قُلْ كَفٰى بِاللّٰهِ بَيْنِيْ وَبَيْنَكُمْ شَهِيْدًاۚ يَعْلَمُ مَا فِى السَّمٰوٰتِ وَالْاَرْضِۗ وَالَّذِيْنَ اٰمَنُوْا بِالْبَاطِلِ وَكَفَرُوْا بِاللّٰهِ اُولٰۤىِٕكَ هُمُ الْخٰسِرُوْنَ ( العنكبوت: ٥٢ )

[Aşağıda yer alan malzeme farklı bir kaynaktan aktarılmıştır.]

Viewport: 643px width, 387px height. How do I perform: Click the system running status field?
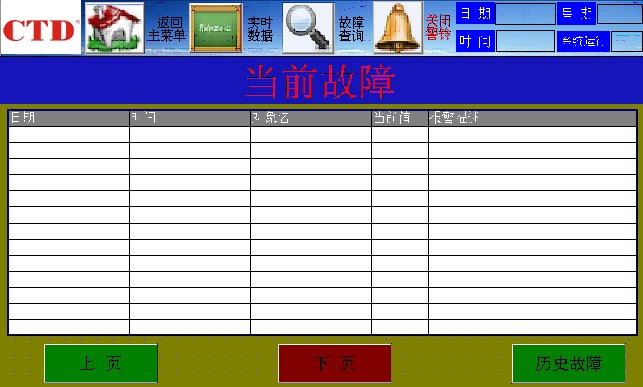click(626, 41)
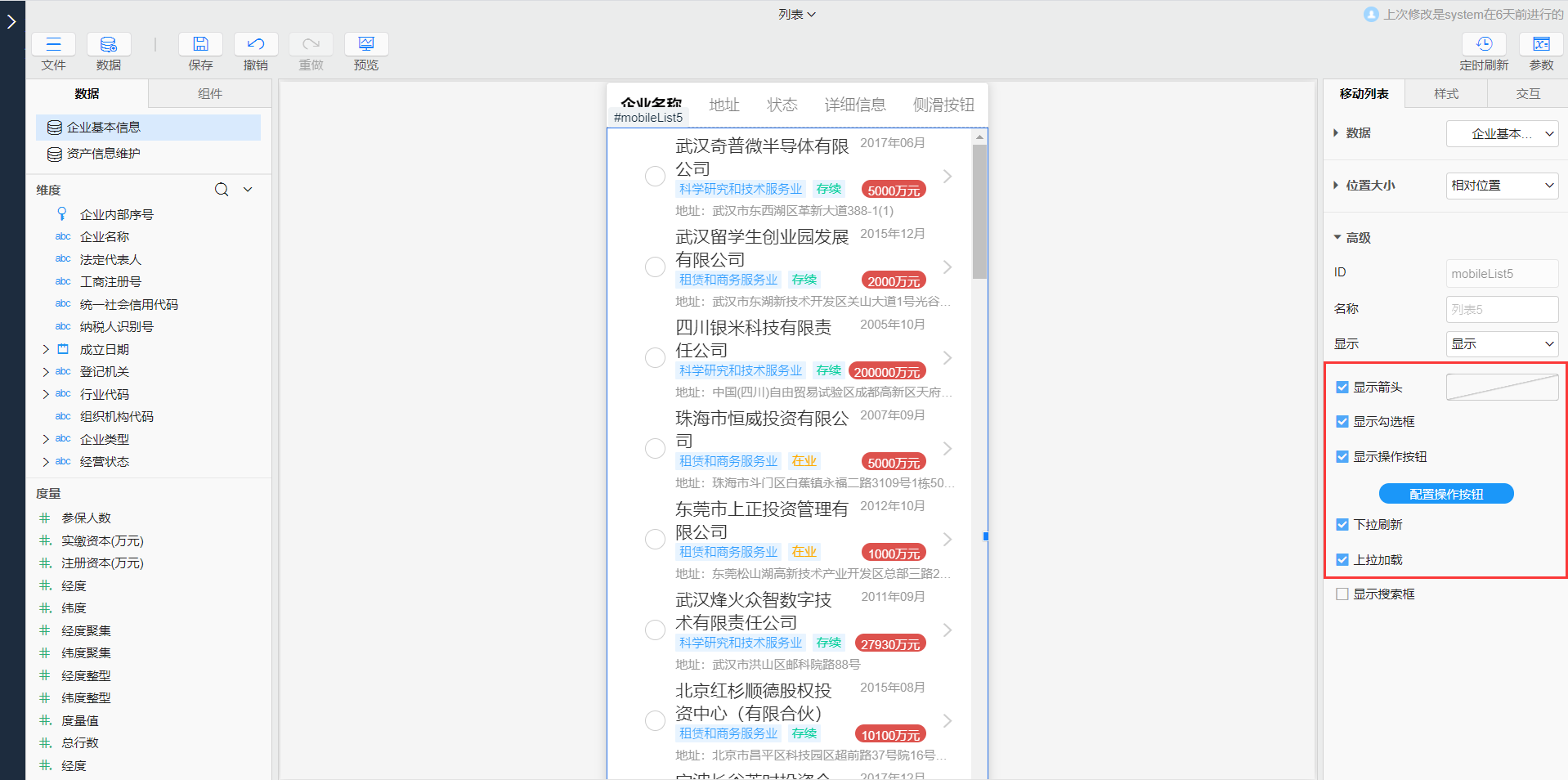
Task: Click the 配置操作按钮 button
Action: coord(1445,493)
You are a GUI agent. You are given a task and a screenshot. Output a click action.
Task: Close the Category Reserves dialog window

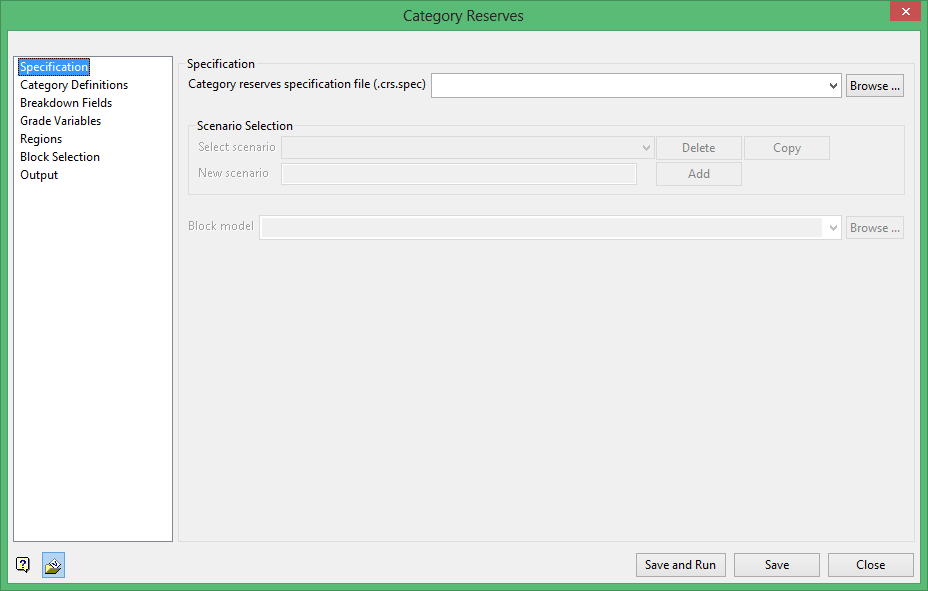[904, 13]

ḳul kefâ billâhi beynî vebeyneküm şehîdâ. ya`lemü mâ fi-ssemâvâti vel'arḍ. velleẕîne âmenû bilbâṭili vekeferû billâhi ülâike hümü-lḫâsirûn. (al-ʿAnkabūt 29:52)
Diyanet Isleri:
De ki: "Allah benimle sizin aranızda şahit olarak yeter. O, göklerde ve yerde olanı, batıla inananları ve Allah'ı inkar edenleri bilir." İşte kaybedenler bunlardır.
English Sahih:
Say, "Sufficient is Allah between me and you as Witness. He knows what is in the heavens and earth. And they who have believed in falsehood and disbelieved in Allah – it is those who are the losers." ([29] Al-'Ankabut : 52)
1 Abdulbaki Gölpınarlı
De ki: Aramda ve aranızda tanık olarak Allah yeter; bilir ne varsa göklerde ve yeryüzünde ve batıla inanıp Allah'a kafir olanlara gelince: Onlardır ziyan edenlerin ta kendileri.